BOOM: Benchmark of Observability Metrics

Source

Core Claim

BOOM is Datadog’s observability forecasting benchmark for evaluating models on high-cardinality operational metrics. It is the main dataset reason that Toto belongs in high-dimensional forecasting discussions even though its dimensionality regime is smaller than Time-HD.

Dataset Notes

  • BOOM contains about 350 million time-series points across 2,807 metric queries.
  • The Hugging Face card reports 32,887 variates, with each dataset entry containing one metric query and up to 100 variates.
  • Metric-query groups become related variates in one multivariate time series.
  • Domain labels include application usage, infrastructure, database, networking, and security.
  • Metric types include gauge, rate, distribution, and count.
  • The Toto paper also defines BOOMlet as a smaller representative subset with 32 metric queries, 1,627 variates, and about 23 million observation points.

Why It Matters

BOOM is the strongest current dataset anchor for observability-style high-dimensional forecasting in this repository.

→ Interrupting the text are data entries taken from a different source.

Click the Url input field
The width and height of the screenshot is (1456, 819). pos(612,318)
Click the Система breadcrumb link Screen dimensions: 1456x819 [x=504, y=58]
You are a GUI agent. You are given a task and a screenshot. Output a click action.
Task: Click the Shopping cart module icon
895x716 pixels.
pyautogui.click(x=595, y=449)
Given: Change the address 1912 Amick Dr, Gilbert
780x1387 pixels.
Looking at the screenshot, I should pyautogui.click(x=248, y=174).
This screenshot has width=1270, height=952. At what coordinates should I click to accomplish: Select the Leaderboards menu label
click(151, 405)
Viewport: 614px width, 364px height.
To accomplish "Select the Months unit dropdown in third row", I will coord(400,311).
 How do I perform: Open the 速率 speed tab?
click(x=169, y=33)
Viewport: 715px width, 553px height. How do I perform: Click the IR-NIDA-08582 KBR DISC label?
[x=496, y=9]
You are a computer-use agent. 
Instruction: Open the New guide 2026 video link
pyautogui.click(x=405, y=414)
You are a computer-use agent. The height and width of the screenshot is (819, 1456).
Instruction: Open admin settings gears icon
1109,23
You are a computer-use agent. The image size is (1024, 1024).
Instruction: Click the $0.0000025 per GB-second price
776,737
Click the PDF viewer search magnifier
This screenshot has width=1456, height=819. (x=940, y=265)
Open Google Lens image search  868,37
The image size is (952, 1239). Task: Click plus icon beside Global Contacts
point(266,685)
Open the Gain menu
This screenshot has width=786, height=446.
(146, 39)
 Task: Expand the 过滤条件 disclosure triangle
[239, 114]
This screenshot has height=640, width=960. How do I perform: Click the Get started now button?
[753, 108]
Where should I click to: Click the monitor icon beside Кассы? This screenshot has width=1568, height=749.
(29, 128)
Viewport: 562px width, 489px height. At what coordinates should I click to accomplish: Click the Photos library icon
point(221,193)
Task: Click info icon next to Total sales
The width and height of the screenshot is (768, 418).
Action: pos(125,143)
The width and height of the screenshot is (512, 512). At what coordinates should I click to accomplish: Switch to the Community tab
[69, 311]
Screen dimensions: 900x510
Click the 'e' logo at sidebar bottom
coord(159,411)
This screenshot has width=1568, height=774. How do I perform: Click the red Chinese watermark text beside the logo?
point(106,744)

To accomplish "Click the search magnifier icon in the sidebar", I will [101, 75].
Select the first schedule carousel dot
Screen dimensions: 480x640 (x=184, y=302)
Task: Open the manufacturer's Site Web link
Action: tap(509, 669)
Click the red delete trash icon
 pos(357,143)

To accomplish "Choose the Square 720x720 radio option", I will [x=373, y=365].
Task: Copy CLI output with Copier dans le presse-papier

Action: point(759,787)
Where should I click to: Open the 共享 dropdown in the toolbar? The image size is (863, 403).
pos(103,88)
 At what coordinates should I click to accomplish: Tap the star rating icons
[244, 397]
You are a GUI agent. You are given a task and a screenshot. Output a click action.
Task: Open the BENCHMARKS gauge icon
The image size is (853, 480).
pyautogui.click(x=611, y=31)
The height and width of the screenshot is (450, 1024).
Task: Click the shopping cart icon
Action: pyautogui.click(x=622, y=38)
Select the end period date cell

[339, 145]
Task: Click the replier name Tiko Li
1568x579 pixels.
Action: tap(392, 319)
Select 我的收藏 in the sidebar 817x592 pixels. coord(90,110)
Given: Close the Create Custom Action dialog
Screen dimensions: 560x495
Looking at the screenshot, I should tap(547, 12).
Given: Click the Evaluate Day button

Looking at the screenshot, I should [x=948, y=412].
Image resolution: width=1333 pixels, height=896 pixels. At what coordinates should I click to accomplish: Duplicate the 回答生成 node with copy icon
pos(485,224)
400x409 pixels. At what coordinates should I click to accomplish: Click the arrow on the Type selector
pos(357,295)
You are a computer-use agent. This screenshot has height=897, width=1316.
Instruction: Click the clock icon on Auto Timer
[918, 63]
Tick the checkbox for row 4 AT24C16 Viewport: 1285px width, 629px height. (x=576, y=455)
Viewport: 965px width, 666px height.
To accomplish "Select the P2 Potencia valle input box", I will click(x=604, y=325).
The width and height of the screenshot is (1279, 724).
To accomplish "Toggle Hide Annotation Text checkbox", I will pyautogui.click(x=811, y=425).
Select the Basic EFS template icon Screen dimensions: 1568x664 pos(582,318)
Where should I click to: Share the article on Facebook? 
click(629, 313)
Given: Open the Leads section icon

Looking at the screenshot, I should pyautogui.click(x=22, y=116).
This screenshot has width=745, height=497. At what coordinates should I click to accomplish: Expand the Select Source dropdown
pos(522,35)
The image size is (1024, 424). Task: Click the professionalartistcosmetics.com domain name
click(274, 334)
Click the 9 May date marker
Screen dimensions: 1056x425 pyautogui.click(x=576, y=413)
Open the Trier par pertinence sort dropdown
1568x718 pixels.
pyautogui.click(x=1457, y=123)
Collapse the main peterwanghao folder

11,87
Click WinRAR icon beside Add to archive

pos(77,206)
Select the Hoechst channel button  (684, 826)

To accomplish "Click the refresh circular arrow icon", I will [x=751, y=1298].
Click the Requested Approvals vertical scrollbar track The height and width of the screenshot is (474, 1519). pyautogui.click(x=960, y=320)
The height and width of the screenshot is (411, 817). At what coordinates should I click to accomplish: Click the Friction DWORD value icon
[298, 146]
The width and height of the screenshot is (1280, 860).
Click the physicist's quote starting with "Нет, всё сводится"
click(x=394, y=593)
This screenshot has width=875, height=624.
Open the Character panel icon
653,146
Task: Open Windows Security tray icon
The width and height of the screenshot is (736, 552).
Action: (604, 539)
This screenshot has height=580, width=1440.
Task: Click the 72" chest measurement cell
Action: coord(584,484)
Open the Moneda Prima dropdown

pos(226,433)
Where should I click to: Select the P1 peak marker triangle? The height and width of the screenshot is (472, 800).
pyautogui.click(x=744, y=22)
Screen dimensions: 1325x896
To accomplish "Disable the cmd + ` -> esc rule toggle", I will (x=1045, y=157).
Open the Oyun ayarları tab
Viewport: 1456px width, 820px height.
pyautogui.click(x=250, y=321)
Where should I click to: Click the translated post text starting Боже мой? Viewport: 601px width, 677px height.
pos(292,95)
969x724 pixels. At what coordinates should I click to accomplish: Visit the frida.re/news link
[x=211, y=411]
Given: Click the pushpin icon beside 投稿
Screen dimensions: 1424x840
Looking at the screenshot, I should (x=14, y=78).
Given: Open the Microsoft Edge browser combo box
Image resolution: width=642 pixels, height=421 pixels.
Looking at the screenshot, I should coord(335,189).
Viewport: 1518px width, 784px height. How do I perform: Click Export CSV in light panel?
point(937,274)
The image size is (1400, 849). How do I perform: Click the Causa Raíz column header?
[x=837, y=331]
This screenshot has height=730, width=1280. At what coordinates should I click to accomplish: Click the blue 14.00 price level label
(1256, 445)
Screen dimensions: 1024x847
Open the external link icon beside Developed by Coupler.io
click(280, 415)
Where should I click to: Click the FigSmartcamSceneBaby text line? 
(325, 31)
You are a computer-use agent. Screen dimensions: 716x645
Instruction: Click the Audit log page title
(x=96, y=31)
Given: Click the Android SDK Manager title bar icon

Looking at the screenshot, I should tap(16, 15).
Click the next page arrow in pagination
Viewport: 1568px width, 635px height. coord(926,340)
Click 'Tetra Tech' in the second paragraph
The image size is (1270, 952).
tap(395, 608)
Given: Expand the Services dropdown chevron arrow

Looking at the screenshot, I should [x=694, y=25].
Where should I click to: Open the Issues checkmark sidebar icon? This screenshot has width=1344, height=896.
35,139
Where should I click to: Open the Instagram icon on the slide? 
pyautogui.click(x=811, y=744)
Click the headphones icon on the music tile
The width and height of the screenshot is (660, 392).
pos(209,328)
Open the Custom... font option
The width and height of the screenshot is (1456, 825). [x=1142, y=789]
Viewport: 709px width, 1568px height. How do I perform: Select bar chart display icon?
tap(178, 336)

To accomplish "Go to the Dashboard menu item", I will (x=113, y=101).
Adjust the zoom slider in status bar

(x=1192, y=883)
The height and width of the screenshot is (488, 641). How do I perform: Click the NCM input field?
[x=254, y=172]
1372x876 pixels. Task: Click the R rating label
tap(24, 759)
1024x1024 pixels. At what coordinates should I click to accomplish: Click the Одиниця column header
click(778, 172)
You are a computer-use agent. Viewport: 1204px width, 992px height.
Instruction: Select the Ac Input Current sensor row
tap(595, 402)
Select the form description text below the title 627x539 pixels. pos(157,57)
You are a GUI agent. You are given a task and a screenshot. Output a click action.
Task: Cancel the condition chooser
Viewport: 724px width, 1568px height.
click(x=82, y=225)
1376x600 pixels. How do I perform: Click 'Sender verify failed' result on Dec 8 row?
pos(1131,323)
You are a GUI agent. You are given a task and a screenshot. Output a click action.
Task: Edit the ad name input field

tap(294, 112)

It captures high cardinality, nonstationarity, missing intervals, sparse spikes, heavy tails, and scale changes in grouped metric series.

Limitations

  • BOOM is passive forecasting data. It does not include deployments, rollbacks, autoscaling changes, traffic-control commands, remediations, or other operator actions as forecast-conditioning channels.
  • It comes from Datadog internal pre-production monitoring, so transfer to other observability stacks should be checked empirically.